**EXERCISE SET**
1. Please summarize the forum thread below about the Tagalog word sagupa in two sentences.
2. In the forum thread below about the Tagalog word sagupa, which word does rockjon say is normally used for an automotive collision?
3. Resume the forum thread below about the Tagalog word sagupa from where its last post stops.

**DOCUMENT EXCERPT**
⁂

# Sagupa



## rockjon

I think sagupa means encounter, collision or clash in general in English. However, it's not extremely clear what type of collision or clash the word refers to. One of my tagalog books uses it in the sense of an automotive collision. I know that normally the word bangga is used.  

The recent news about an explosion at the recent bar exams uses it in the fight sense:
Kung away lang ang hanap bakit hindi na lang magpunta sa isang lugar na walang tao, walang media, walang makikialam at doon na lang magsagupaan, para matapos na?
If it's only a fight they are looking for, why didn't they just go to a place where there's no people, no media, no one to interfere, and there they should have just have clashed with each other so that they would be done with it.

I know in the above fight sense the word, laban is normally used.  What are the ways and contexts you can use the word sagupa? Thanks in advance.


----------



## DotterKat

As used in your Tagalog text above, *sagupa* / *sagupaan* / *magsagupaan* more properly refers to a *rumble* (a street fight, especially between some rival groups) and therefore should be used in a similar context.

⁂

Data listing

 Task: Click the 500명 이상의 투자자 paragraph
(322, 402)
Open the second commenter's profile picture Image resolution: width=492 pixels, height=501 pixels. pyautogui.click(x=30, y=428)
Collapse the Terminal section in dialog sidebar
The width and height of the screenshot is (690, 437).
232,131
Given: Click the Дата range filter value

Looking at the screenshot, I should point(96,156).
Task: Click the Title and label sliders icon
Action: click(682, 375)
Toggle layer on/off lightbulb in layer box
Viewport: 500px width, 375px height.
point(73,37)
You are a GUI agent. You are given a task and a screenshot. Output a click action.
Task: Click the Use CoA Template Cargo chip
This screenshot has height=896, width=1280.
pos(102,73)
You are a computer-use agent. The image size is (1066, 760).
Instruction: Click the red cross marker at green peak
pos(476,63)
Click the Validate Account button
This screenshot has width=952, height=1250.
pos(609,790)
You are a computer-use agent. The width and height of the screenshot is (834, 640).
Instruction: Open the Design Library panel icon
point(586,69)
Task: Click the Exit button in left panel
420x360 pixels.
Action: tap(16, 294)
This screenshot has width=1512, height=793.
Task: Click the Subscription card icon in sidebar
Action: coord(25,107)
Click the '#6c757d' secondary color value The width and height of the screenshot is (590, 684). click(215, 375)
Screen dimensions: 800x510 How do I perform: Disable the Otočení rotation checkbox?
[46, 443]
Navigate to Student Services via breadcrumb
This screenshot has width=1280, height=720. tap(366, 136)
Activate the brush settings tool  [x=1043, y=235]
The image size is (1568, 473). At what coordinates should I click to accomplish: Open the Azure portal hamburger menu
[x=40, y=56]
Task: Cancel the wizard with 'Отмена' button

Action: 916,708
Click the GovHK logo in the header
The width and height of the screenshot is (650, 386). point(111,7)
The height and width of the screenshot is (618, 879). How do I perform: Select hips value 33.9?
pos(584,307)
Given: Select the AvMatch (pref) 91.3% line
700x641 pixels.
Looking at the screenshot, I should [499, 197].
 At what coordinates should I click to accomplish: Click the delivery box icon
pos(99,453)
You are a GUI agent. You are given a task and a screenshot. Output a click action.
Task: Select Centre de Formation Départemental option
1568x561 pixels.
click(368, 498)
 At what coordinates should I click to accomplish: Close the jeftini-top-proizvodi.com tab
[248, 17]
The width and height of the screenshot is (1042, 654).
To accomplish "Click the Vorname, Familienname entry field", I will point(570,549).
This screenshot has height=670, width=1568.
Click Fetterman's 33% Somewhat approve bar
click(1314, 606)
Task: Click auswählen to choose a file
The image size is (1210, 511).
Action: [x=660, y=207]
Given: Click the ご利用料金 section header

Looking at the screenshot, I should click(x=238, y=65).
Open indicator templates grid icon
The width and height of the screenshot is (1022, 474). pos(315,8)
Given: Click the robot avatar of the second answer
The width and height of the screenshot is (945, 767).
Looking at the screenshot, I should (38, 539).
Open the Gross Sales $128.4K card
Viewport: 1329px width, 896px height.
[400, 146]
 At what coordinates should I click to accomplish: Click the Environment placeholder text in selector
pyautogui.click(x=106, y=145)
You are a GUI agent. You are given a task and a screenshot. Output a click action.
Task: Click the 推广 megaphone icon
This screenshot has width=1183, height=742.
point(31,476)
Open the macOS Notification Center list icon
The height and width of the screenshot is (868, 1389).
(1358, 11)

⁂

**OUTPUTS IN ORDER**
1. rockjon asks how and in what contexts sagupa can be used, noting that one Tagalog book uses it for an automotive collision and a news report about the bar exams uses it for a fight, although bangga and laban are the words normally used in those senses. DotterKat answers that in the quoted text, sagupa, sagupaan and magsagupaan more properly mean a rumble, a street fight especially between rival groups, and should be used in a similar context.

2. Bangga.

3.
----------



## rockjon

Thanks for the reply. Does sagupa also work in any situation where there is a collision or something collides like a car accident?


----------



## DotterKat

Strictly speaking, no. You would rather say "*Nagbanggaan* ang dalawang kotse." However, in figurative writing anything goes -- in a manner of speaking, you can let your mind "take flight".  For example, in describing the fight sequences of the movie "Transformers", one might say:

*Nagbanggaan* at *nagsagupaan* ang mga trak at kotse sa ilalim ng tulay.

(The essential implication is that *banggaan* generally refers to a collision of masses incapable of willful motion while *sagupaan* implies a melee, or collision between groups fully intending such an act.)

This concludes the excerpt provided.